▶ _Work to be completed_
Word for word, print the entries that follow.

▶ _Exercise inputs_
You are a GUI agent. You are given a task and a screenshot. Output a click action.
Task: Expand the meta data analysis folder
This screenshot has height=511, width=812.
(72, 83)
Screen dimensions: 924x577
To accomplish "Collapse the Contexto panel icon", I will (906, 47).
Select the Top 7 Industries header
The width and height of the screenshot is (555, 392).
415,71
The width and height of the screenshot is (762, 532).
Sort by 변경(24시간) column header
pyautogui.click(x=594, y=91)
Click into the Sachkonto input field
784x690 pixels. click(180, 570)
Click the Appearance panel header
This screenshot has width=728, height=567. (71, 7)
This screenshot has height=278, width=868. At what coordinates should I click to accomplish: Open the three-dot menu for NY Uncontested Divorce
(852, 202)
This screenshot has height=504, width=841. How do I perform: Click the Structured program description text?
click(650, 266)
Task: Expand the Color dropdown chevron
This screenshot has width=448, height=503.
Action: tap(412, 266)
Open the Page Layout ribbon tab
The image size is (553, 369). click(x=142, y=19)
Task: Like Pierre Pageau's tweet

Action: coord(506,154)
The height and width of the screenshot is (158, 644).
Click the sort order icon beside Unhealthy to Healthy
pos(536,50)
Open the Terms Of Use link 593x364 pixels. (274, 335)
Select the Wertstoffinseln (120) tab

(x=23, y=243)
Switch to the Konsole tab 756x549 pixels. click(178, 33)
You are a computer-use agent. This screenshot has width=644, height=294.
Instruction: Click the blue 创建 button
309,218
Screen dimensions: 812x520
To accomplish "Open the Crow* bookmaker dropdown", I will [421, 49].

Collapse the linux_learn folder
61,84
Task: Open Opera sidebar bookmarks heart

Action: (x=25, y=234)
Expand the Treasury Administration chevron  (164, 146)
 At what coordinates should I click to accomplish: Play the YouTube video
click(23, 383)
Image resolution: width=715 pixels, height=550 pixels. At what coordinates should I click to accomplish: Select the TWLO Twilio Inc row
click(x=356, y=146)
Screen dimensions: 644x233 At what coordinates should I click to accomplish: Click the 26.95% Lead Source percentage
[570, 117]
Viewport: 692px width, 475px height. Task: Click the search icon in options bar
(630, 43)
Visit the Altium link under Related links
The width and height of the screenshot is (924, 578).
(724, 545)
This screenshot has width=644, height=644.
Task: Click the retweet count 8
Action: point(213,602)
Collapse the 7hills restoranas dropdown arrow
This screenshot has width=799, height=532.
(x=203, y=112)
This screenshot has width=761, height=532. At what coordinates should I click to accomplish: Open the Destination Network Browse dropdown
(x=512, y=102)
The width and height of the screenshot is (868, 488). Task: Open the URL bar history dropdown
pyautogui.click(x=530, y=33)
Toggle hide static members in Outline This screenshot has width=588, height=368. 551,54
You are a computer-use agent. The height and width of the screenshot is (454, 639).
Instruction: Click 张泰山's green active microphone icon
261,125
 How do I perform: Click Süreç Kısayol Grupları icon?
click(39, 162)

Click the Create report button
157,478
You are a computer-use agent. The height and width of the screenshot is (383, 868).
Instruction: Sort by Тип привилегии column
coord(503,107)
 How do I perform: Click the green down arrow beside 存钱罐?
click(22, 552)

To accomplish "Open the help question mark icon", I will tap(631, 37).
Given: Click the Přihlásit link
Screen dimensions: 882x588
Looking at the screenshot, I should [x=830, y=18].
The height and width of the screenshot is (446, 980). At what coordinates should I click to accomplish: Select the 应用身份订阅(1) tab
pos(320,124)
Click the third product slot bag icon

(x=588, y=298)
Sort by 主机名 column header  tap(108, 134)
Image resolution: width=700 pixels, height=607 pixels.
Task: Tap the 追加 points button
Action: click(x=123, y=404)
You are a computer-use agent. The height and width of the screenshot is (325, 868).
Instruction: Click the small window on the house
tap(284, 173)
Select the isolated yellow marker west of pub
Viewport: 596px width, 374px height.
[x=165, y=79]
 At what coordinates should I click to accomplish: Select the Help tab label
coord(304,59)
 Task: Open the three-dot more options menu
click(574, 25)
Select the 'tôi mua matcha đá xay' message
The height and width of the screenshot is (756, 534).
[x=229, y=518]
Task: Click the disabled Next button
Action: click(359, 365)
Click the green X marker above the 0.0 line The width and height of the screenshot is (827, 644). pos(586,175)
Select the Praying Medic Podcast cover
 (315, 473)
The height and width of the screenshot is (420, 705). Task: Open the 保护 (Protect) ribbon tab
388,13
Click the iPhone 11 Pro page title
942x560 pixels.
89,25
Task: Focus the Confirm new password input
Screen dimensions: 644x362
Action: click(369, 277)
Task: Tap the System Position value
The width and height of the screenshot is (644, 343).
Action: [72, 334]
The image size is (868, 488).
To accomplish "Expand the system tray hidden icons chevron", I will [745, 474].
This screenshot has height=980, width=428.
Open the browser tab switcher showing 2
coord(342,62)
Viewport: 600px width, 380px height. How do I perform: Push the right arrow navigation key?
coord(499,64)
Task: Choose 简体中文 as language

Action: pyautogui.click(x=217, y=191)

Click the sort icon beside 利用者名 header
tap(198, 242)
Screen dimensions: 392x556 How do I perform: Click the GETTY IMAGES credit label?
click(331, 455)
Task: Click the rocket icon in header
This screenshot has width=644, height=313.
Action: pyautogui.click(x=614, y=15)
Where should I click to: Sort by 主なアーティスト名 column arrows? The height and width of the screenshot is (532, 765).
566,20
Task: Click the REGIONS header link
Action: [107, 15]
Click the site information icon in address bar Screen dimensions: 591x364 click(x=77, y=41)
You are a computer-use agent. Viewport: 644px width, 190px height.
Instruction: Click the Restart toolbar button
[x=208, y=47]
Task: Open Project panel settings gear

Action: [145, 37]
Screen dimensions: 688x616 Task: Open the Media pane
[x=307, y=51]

▶ _Expected answer_
You are a GUI agent. You are given a task and a screenshot. Output a click action.
Task: Expand the meta data analysis folder
This screenshot has height=511, width=812.
(72, 83)
Screen dimensions: 924x577
To accomplish "Collapse the Contexto panel icon", I will (906, 47).
Select the Top 7 Industries header
The width and height of the screenshot is (555, 392).
415,71
The width and height of the screenshot is (762, 532).
Sort by 변경(24시간) column header
pyautogui.click(x=594, y=91)
Click into the Sachkonto input field
784x690 pixels. click(180, 570)
Click the Appearance panel header
This screenshot has width=728, height=567. (71, 7)
This screenshot has height=278, width=868. At what coordinates should I click to accomplish: Open the three-dot menu for NY Uncontested Divorce
(852, 202)
This screenshot has height=504, width=841. How do I perform: Click the Structured program description text?
click(650, 266)
Task: Expand the Color dropdown chevron
This screenshot has width=448, height=503.
Action: tap(412, 266)
Open the Page Layout ribbon tab
The image size is (553, 369). click(x=142, y=19)
Task: Like Pierre Pageau's tweet

Action: coord(506,154)
The height and width of the screenshot is (158, 644).
Click the sort order icon beside Unhealthy to Healthy
pos(536,50)
Open the Terms Of Use link 593x364 pixels. (274, 335)
Select the Wertstoffinseln (120) tab

(x=23, y=243)
Switch to the Konsole tab 756x549 pixels. click(178, 33)
You are a computer-use agent. This screenshot has width=644, height=294.
Instruction: Click the blue 创建 button
309,218
Screen dimensions: 812x520
To accomplish "Open the Crow* bookmaker dropdown", I will [421, 49].

Collapse the linux_learn folder
61,84
Task: Open Opera sidebar bookmarks heart

Action: (x=25, y=234)
Expand the Treasury Administration chevron  (164, 146)
 At what coordinates should I click to accomplish: Play the YouTube video
click(23, 383)
Image resolution: width=715 pixels, height=550 pixels. At what coordinates should I click to accomplish: Select the TWLO Twilio Inc row
click(x=356, y=146)
Screen dimensions: 644x233 At what coordinates should I click to accomplish: Click the 26.95% Lead Source percentage
[570, 117]
Viewport: 692px width, 475px height. Task: Click the search icon in options bar
(630, 43)
Visit the Altium link under Related links
The width and height of the screenshot is (924, 578).
(724, 545)
This screenshot has width=644, height=644.
Task: Click the retweet count 8
Action: point(213,602)
Collapse the 7hills restoranas dropdown arrow
This screenshot has width=799, height=532.
(x=203, y=112)
This screenshot has width=761, height=532. At what coordinates should I click to accomplish: Open the Destination Network Browse dropdown
(x=512, y=102)
The width and height of the screenshot is (868, 488). Task: Open the URL bar history dropdown
pyautogui.click(x=530, y=33)
Toggle hide static members in Outline This screenshot has width=588, height=368. 551,54
You are a computer-use agent. The height and width of the screenshot is (454, 639).
Instruction: Click 张泰山's green active microphone icon
261,125
 How do I perform: Click Süreç Kısayol Grupları icon?
click(39, 162)

Click the Create report button
157,478
You are a computer-use agent. The height and width of the screenshot is (383, 868).
Instruction: Sort by Тип привилегии column
coord(503,107)
 How do I perform: Click the green down arrow beside 存钱罐?
click(22, 552)

To accomplish "Open the help question mark icon", I will tap(631, 37).
Given: Click the Přihlásit link
Screen dimensions: 882x588
Looking at the screenshot, I should [x=830, y=18].
The height and width of the screenshot is (446, 980). At what coordinates should I click to accomplish: Select the 应用身份订阅(1) tab
pos(320,124)
Click the third product slot bag icon

(x=588, y=298)
Sort by 主机名 column header  tap(108, 134)
Image resolution: width=700 pixels, height=607 pixels.
Task: Tap the 追加 points button
Action: click(x=123, y=404)
You are a computer-use agent. The height and width of the screenshot is (325, 868).
Instruction: Click the small window on the house
tap(284, 173)
Select the isolated yellow marker west of pub
Viewport: 596px width, 374px height.
[x=165, y=79]
 At what coordinates should I click to accomplish: Select the Help tab label
coord(304,59)
 Task: Open the three-dot more options menu
click(574, 25)
Select the 'tôi mua matcha đá xay' message
The height and width of the screenshot is (756, 534).
[x=229, y=518]
Task: Click the disabled Next button
Action: click(359, 365)
Click the green X marker above the 0.0 line The width and height of the screenshot is (827, 644). pos(586,175)
Select the Praying Medic Podcast cover
 (315, 473)
The height and width of the screenshot is (420, 705). Task: Open the 保护 (Protect) ribbon tab
388,13
Click the iPhone 11 Pro page title
942x560 pixels.
89,25
Task: Focus the Confirm new password input
Screen dimensions: 644x362
Action: click(369, 277)
Task: Tap the System Position value
The width and height of the screenshot is (644, 343).
Action: [72, 334]
The image size is (868, 488).
To accomplish "Expand the system tray hidden icons chevron", I will [745, 474].
This screenshot has height=980, width=428.
Open the browser tab switcher showing 2
coord(342,62)
Viewport: 600px width, 380px height. How do I perform: Push the right arrow navigation key?
coord(499,64)
Task: Choose 简体中文 as language

Action: pyautogui.click(x=217, y=191)

Click the sort icon beside 利用者名 header
tap(198, 242)
Screen dimensions: 392x556 How do I perform: Click the GETTY IMAGES credit label?
click(331, 455)
Task: Click the rocket icon in header
This screenshot has width=644, height=313.
Action: pyautogui.click(x=614, y=15)
Where should I click to: Sort by 主なアーティスト名 column arrows? The height and width of the screenshot is (532, 765).
566,20
Task: Click the REGIONS header link
Action: [107, 15]
Click the site information icon in address bar Screen dimensions: 591x364 click(x=77, y=41)
You are a computer-use agent. Viewport: 644px width, 190px height.
Instruction: Click the Restart toolbar button
[x=208, y=47]
Task: Open Project panel settings gear

Action: [145, 37]
Screen dimensions: 688x616 Task: Open the Media pane
[x=307, y=51]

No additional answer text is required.